E, ao mercado, cumpre a responsabilidade aquando da delegação do Estado de parte das suas responsabilidades de produção, garantindo aquele o fornecimento de bens que proporcionam bem-estar aos cidadãos e que decorre da sua maior eficiência e racionalidade em tal produção. São exemplo, as parcerias público-privadas ou os serviços prestados no sector privado e comparticipados pelo Estado.
Quanto às políticas públicas, elas não têm necessariamente de ter um efeito social ainda que o possam ter de forma tendencial, privilegiando aspectos mais abrangentes, como seja a promoção da cultura, da saúde ou a educação.

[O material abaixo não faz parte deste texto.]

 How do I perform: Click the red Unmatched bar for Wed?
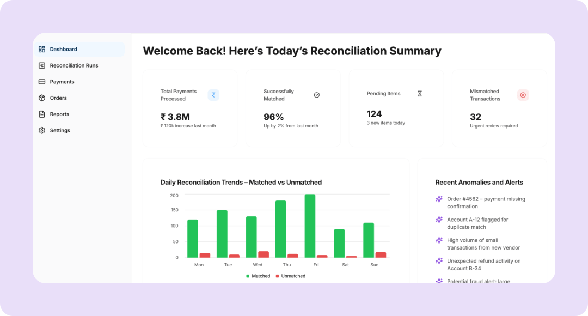coord(264,254)
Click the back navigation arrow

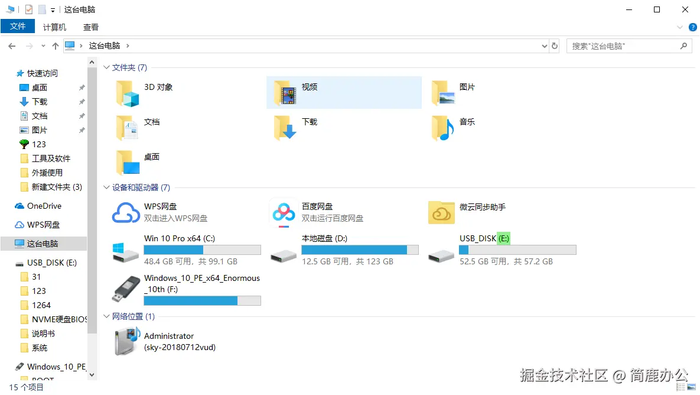click(12, 46)
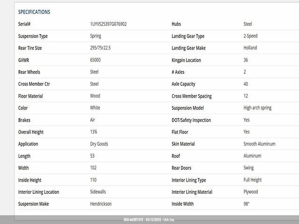Click the SPECIFICATIONS heading
The image size is (299, 224).
point(34,12)
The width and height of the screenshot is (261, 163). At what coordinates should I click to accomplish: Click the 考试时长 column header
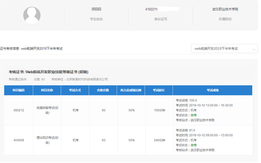tap(159, 90)
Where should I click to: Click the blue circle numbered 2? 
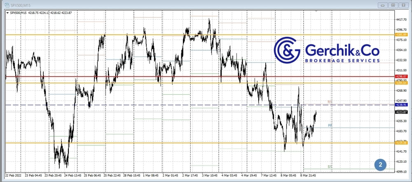point(380,164)
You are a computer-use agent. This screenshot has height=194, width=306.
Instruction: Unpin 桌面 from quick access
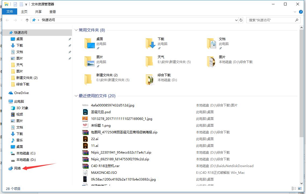pyautogui.click(x=70, y=39)
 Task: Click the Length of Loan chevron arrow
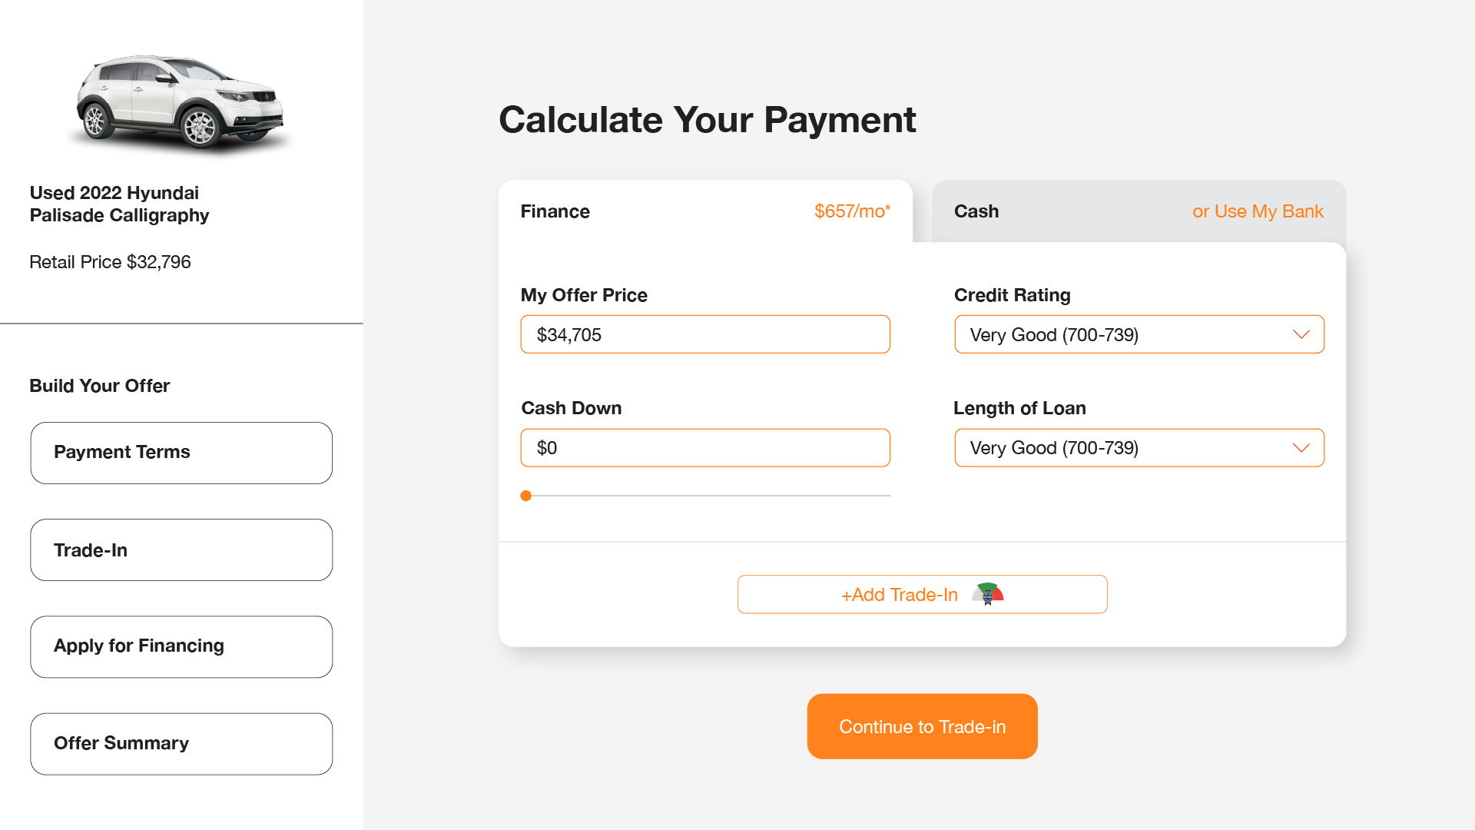[1301, 448]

Mas, a política pública é sempre uma actividade do Estado cuja implementação directa ou indirecta visa obter um efeito fundamental na vida dos cidadãos, que embora se reflicta no âmbito social, não é este que procura em primeira instância.

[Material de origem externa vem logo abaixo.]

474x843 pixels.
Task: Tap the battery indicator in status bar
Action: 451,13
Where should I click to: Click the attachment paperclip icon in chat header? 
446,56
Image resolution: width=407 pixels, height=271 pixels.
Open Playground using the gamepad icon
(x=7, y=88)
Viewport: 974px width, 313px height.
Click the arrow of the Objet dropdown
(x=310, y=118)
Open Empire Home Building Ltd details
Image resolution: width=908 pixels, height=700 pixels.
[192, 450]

OD: A política social enquanto área disciplinar tem alguma autonomia analítica e de objecto de estudo em relação às demais ciências sociais?
JC: O objecto de estudo da política social tem vindo a adquirir sucessiva autonomia face às restantes ciências sociais, sobretudo a partir da década de setenta do século XX. No entanto, porque no contexto universitário e científico continua a depender em muito da sua natureza interdisciplinar e do recurso sistemático às outras ciências sociais do ponto de vista analítico e conceptual, ainda não conquistou foros de total autonomia científica.
No que a Portugal respeita, a política social faz parte de planos de estudos de vários ciclos de estudo, mas não se assumiu (com excepção do ISCSP, mas que recentemente renunciou à designação de curso de licenciatura em Política Social, para a de Serviço Social), como um plano de estudos alternativo.
Sendo a política social, enquanto disciplina científica iminentemente instrumental, quer da ciência política quer da economia, resulta uma redução do seu espaço autonómico e da sua dificuldade em se assumir com total espaço de intervenção.
E, porque se destina a promover o bem-estar social e a reduzir as tensões sociais, pela via da satisfação das necessidades sociais individuais e colectivas, a política social assume um carácter pragmático de intervenção e acção, o que dificulta também a sua autonomia científica.
Os vários ângulos de análise da política social (económico, sociológico, ciência política, etc.), apresentando perspectivas de análise diferenciadas também contribuem para o menor desenvolvimento da sua autonomia analítica e de objecto de estudo.
Finalmente, estando a política social integrada na actividade do Estado face à sua preocupação com o bem-estar social dos indivíduos, ela é muitas vezes vista mais como um conjunto de propostas daquela entidade do que como um conjunto estruturado de questões científicas e académicas com vista a encontrar soluções e objectivos, identificados e acreditados.